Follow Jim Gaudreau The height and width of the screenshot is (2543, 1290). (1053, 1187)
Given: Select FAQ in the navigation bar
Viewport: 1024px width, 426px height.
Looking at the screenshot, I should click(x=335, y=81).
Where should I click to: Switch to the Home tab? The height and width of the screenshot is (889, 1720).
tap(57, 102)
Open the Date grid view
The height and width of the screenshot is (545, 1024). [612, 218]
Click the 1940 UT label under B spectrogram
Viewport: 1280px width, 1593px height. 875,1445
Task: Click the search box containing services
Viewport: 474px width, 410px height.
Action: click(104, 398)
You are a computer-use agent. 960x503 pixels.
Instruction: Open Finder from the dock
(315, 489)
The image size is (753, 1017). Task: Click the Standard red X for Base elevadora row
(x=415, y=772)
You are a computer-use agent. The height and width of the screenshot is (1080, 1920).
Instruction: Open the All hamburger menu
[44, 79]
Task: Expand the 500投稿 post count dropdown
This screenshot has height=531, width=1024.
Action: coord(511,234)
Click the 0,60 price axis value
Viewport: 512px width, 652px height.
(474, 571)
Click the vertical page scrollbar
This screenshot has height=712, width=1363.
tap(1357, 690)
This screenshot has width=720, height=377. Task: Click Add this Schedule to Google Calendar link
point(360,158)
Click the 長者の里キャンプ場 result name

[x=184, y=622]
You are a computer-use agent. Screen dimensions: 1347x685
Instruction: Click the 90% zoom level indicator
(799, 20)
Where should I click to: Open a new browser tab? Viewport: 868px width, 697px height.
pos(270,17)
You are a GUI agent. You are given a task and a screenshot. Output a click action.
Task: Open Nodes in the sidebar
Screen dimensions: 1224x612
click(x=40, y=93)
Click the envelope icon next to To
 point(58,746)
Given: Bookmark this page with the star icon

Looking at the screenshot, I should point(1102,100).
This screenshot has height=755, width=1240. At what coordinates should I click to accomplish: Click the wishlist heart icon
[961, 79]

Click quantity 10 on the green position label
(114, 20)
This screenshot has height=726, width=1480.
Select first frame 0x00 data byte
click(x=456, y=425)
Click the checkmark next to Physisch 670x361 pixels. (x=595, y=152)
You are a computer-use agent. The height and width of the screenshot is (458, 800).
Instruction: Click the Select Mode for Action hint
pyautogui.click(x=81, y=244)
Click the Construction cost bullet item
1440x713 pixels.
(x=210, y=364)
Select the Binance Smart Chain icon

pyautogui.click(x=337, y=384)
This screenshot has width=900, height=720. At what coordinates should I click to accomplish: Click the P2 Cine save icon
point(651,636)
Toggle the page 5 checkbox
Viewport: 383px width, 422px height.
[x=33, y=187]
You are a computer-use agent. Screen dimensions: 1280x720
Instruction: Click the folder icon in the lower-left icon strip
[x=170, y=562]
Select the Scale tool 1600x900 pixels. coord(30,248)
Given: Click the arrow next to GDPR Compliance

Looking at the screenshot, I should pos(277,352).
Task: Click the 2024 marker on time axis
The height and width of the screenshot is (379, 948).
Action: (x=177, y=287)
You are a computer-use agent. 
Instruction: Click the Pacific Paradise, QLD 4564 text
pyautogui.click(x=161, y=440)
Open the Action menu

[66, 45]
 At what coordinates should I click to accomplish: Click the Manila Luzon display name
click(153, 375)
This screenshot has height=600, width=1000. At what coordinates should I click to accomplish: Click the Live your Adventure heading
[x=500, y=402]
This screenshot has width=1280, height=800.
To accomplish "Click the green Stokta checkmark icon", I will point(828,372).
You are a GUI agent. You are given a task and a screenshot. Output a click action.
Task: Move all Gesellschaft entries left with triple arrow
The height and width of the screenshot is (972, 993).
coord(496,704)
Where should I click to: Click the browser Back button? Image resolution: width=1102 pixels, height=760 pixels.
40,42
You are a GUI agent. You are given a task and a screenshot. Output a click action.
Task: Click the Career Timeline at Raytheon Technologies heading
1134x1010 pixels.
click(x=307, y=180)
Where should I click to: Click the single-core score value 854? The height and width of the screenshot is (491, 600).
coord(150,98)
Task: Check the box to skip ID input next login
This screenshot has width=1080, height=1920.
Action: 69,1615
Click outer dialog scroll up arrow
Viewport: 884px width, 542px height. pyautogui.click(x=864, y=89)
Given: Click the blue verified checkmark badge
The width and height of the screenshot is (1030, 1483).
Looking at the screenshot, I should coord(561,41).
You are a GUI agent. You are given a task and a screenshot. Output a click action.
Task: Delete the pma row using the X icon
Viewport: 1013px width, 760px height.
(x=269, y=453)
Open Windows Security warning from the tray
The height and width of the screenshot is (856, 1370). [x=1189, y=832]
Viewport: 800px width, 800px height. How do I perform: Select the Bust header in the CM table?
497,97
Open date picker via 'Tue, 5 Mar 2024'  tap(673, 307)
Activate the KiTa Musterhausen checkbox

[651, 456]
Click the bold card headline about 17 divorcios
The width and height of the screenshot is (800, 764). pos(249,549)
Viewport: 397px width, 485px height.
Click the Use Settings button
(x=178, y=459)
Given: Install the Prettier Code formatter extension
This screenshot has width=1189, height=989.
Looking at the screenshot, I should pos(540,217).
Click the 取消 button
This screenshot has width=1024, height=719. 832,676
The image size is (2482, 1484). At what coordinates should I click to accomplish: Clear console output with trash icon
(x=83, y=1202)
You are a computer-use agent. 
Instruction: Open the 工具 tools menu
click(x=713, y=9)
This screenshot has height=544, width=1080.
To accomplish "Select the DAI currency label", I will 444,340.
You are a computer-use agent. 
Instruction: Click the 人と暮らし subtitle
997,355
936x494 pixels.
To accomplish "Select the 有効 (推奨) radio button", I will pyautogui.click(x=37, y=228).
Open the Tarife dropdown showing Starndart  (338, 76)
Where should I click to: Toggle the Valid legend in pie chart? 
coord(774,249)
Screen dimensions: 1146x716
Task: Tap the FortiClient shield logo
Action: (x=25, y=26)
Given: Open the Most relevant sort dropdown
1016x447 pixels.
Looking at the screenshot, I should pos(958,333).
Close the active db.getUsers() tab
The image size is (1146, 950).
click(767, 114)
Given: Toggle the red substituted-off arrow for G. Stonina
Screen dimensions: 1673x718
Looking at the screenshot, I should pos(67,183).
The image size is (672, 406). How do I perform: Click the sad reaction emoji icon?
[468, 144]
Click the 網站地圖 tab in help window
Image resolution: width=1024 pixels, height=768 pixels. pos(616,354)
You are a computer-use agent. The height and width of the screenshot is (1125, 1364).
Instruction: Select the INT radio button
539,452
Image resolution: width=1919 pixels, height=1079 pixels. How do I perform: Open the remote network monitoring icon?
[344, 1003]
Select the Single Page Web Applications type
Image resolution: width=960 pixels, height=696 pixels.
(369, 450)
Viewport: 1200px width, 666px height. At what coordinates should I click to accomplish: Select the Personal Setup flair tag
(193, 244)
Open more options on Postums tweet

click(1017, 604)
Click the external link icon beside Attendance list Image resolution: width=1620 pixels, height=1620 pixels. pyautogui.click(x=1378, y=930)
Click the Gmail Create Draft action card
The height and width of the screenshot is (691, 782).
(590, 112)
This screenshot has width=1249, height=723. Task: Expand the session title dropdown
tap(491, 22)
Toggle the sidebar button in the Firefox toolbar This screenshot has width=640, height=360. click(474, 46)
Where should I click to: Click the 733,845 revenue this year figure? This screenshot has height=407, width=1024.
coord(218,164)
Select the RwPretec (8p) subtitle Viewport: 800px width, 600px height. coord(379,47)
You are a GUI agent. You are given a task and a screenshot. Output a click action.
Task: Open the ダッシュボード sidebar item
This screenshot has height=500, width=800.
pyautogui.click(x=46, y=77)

---+---

What to produce:
Each and every record above needs writing out exactly.

Solution:
Follow Jim Gaudreau The height and width of the screenshot is (2543, 1290). (1053, 1187)
Given: Select FAQ in the navigation bar
Viewport: 1024px width, 426px height.
Looking at the screenshot, I should click(x=335, y=81).
Where should I click to: Switch to the Home tab? The height and width of the screenshot is (889, 1720).
tap(57, 102)
Open the Date grid view
The height and width of the screenshot is (545, 1024). [612, 218]
Click the 1940 UT label under B spectrogram
Viewport: 1280px width, 1593px height. 875,1445
Task: Click the search box containing services
Viewport: 474px width, 410px height.
Action: click(104, 398)
You are a computer-use agent. 960x503 pixels.
Instruction: Open Finder from the dock
(315, 489)
The image size is (753, 1017). Task: Click the Standard red X for Base elevadora row
(x=415, y=772)
You are a computer-use agent. The height and width of the screenshot is (1080, 1920).
Instruction: Open the All hamburger menu
[44, 79]
Task: Expand the 500投稿 post count dropdown
This screenshot has height=531, width=1024.
Action: coord(511,234)
Click the 0,60 price axis value
Viewport: 512px width, 652px height.
(474, 571)
Click the vertical page scrollbar
This screenshot has height=712, width=1363.
tap(1357, 690)
This screenshot has width=720, height=377. Task: Click Add this Schedule to Google Calendar link
point(360,158)
Click the 長者の里キャンプ場 result name

[x=184, y=622]
You are a computer-use agent. Screen dimensions: 1347x685
Instruction: Click the 90% zoom level indicator
(799, 20)
Where should I click to: Open a new browser tab? Viewport: 868px width, 697px height.
pos(270,17)
You are a GUI agent. You are given a task and a screenshot. Output a click action.
Task: Open Nodes in the sidebar
Screen dimensions: 1224x612
click(x=40, y=93)
Click the envelope icon next to To
 point(58,746)
Given: Bookmark this page with the star icon

Looking at the screenshot, I should point(1102,100).
This screenshot has height=755, width=1240. At what coordinates should I click to accomplish: Click the wishlist heart icon
[961, 79]

Click quantity 10 on the green position label
(114, 20)
This screenshot has height=726, width=1480.
Select first frame 0x00 data byte
click(x=456, y=425)
Click the checkmark next to Physisch 670x361 pixels. (x=595, y=152)
You are a computer-use agent. The height and width of the screenshot is (458, 800).
Instruction: Click the Select Mode for Action hint
pyautogui.click(x=81, y=244)
Click the Construction cost bullet item
1440x713 pixels.
(x=210, y=364)
Select the Binance Smart Chain icon

pyautogui.click(x=337, y=384)
This screenshot has width=900, height=720. At what coordinates should I click to accomplish: Click the P2 Cine save icon
point(651,636)
Toggle the page 5 checkbox
Viewport: 383px width, 422px height.
[x=33, y=187]
You are a computer-use agent. Screen dimensions: 1280x720
Instruction: Click the folder icon in the lower-left icon strip
[x=170, y=562]
Select the Scale tool 1600x900 pixels. coord(30,248)
Given: Click the arrow next to GDPR Compliance

Looking at the screenshot, I should pos(277,352).
Task: Click the 2024 marker on time axis
The height and width of the screenshot is (379, 948).
Action: (x=177, y=287)
You are a computer-use agent. 
Instruction: Click the Pacific Paradise, QLD 4564 text
pyautogui.click(x=161, y=440)
Open the Action menu

[66, 45]
 At what coordinates should I click to accomplish: Click the Manila Luzon display name
click(153, 375)
This screenshot has height=600, width=1000. At what coordinates should I click to accomplish: Click the Live your Adventure heading
[x=500, y=402]
This screenshot has width=1280, height=800.
To accomplish "Click the green Stokta checkmark icon", I will point(828,372).
You are a GUI agent. You are given a task and a screenshot. Output a click action.
Task: Move all Gesellschaft entries left with triple arrow
The height and width of the screenshot is (972, 993).
coord(496,704)
Where should I click to: Click the browser Back button? Image resolution: width=1102 pixels, height=760 pixels.
40,42
You are a GUI agent. You are given a task and a screenshot. Output a click action.
Task: Click the Career Timeline at Raytheon Technologies heading
1134x1010 pixels.
click(x=307, y=180)
Where should I click to: Click the single-core score value 854? The height and width of the screenshot is (491, 600).
coord(150,98)
Task: Check the box to skip ID input next login
This screenshot has width=1080, height=1920.
Action: 69,1615
Click outer dialog scroll up arrow
Viewport: 884px width, 542px height. pyautogui.click(x=864, y=89)
Given: Click the blue verified checkmark badge
The width and height of the screenshot is (1030, 1483).
Looking at the screenshot, I should coord(561,41).
You are a GUI agent. You are given a task and a screenshot. Output a click action.
Task: Delete the pma row using the X icon
Viewport: 1013px width, 760px height.
(x=269, y=453)
Open Windows Security warning from the tray
The height and width of the screenshot is (856, 1370). [x=1189, y=832]
Viewport: 800px width, 800px height. How do I perform: Select the Bust header in the CM table?
497,97
Open date picker via 'Tue, 5 Mar 2024'  tap(673, 307)
Activate the KiTa Musterhausen checkbox

[651, 456]
Click the bold card headline about 17 divorcios
The width and height of the screenshot is (800, 764). pos(249,549)
Viewport: 397px width, 485px height.
Click the Use Settings button
(x=178, y=459)
Given: Install the Prettier Code formatter extension
This screenshot has width=1189, height=989.
Looking at the screenshot, I should pos(540,217).
Click the 取消 button
This screenshot has width=1024, height=719. 832,676
The image size is (2482, 1484). At what coordinates should I click to accomplish: Clear console output with trash icon
(x=83, y=1202)
You are a computer-use agent. 
Instruction: Open the 工具 tools menu
click(x=713, y=9)
This screenshot has height=544, width=1080.
To accomplish "Select the DAI currency label", I will 444,340.
You are a computer-use agent. 
Instruction: Click the 人と暮らし subtitle
997,355
936x494 pixels.
To accomplish "Select the 有効 (推奨) radio button", I will pyautogui.click(x=37, y=228).
Open the Tarife dropdown showing Starndart  (338, 76)
Where should I click to: Toggle the Valid legend in pie chart? 
coord(774,249)
Screen dimensions: 1146x716
Task: Tap the FortiClient shield logo
Action: (x=25, y=26)
Given: Open the Most relevant sort dropdown
1016x447 pixels.
Looking at the screenshot, I should pos(958,333).
Close the active db.getUsers() tab
The image size is (1146, 950).
click(767, 114)
Given: Toggle the red substituted-off arrow for G. Stonina
Screen dimensions: 1673x718
Looking at the screenshot, I should pos(67,183).
The image size is (672, 406). How do I perform: Click the sad reaction emoji icon?
[468, 144]
Click the 網站地圖 tab in help window
Image resolution: width=1024 pixels, height=768 pixels. pos(616,354)
You are a computer-use agent. The height and width of the screenshot is (1125, 1364).
Instruction: Select the INT radio button
539,452
Image resolution: width=1919 pixels, height=1079 pixels. How do I perform: Open the remote network monitoring icon?
[344, 1003]
Select the Single Page Web Applications type
Image resolution: width=960 pixels, height=696 pixels.
(369, 450)
Viewport: 1200px width, 666px height. At what coordinates should I click to accomplish: Select the Personal Setup flair tag
(193, 244)
Open more options on Postums tweet

click(1017, 604)
Click the external link icon beside Attendance list Image resolution: width=1620 pixels, height=1620 pixels. pyautogui.click(x=1378, y=930)
Click the Gmail Create Draft action card
The height and width of the screenshot is (691, 782).
(590, 112)
This screenshot has width=1249, height=723. Task: Expand the session title dropdown
tap(491, 22)
Toggle the sidebar button in the Firefox toolbar This screenshot has width=640, height=360. click(474, 46)
Where should I click to: Click the 733,845 revenue this year figure? This screenshot has height=407, width=1024.
coord(218,164)
Select the RwPretec (8p) subtitle Viewport: 800px width, 600px height. coord(379,47)
You are a GUI agent. You are given a task and a screenshot. Output a click action.
Task: Open the ダッシュボード sidebar item
This screenshot has height=500, width=800.
pyautogui.click(x=46, y=77)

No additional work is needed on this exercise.